#### Records provided:
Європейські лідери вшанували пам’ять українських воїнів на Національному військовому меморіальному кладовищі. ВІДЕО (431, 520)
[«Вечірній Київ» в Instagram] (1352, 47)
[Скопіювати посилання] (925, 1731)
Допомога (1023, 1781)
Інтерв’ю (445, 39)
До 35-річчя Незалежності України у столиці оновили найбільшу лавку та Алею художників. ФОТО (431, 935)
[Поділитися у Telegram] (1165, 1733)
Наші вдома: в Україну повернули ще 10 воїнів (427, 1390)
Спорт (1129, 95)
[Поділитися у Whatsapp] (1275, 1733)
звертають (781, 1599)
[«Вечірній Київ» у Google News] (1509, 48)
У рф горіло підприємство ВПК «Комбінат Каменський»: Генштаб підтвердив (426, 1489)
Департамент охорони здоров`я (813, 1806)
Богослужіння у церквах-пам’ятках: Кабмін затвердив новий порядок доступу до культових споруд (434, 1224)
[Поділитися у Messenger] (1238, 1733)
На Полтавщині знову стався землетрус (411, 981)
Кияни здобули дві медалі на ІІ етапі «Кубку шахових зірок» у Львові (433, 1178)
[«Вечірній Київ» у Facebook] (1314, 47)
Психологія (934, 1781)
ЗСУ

#### What is required:
Starting with the first line above and ending with the line that holds "Кияни здобули дві", restate each line word for word and add nothing else.

#### Response for this exercise:
Європейські лідери вшанували пам’ять українських воїнів на Національному військовому меморіальному кладовищі. ВІДЕО (431, 520)
[«Вечірній Київ» в Instagram] (1352, 47)
[Скопіювати посилання] (925, 1731)
Допомога (1023, 1781)
Інтерв’ю (445, 39)
До 35-річчя Незалежності України у столиці оновили найбільшу лавку та Алею художників. ФОТО (431, 935)
[Поділитися у Telegram] (1165, 1733)
Наші вдома: в Україну повернули ще 10 воїнів (427, 1390)
Спорт (1129, 95)
[Поділитися у Whatsapp] (1275, 1733)
звертають (781, 1599)
[«Вечірній Київ» у Google News] (1509, 48)
У рф горіло підприємство ВПК «Комбінат Каменський»: Генштаб підтвердив (426, 1489)
Департамент охорони здоров`я (813, 1806)
Богослужіння у церквах-пам’ятках: Кабмін затвердив новий порядок доступу до культових споруд (434, 1224)
[Поділитися у Messenger] (1238, 1733)
На Полтавщині знову стався землетрус (411, 981)
Кияни здобули дві медалі на ІІ етапі «Кубку шахових зірок» у Львові (433, 1178)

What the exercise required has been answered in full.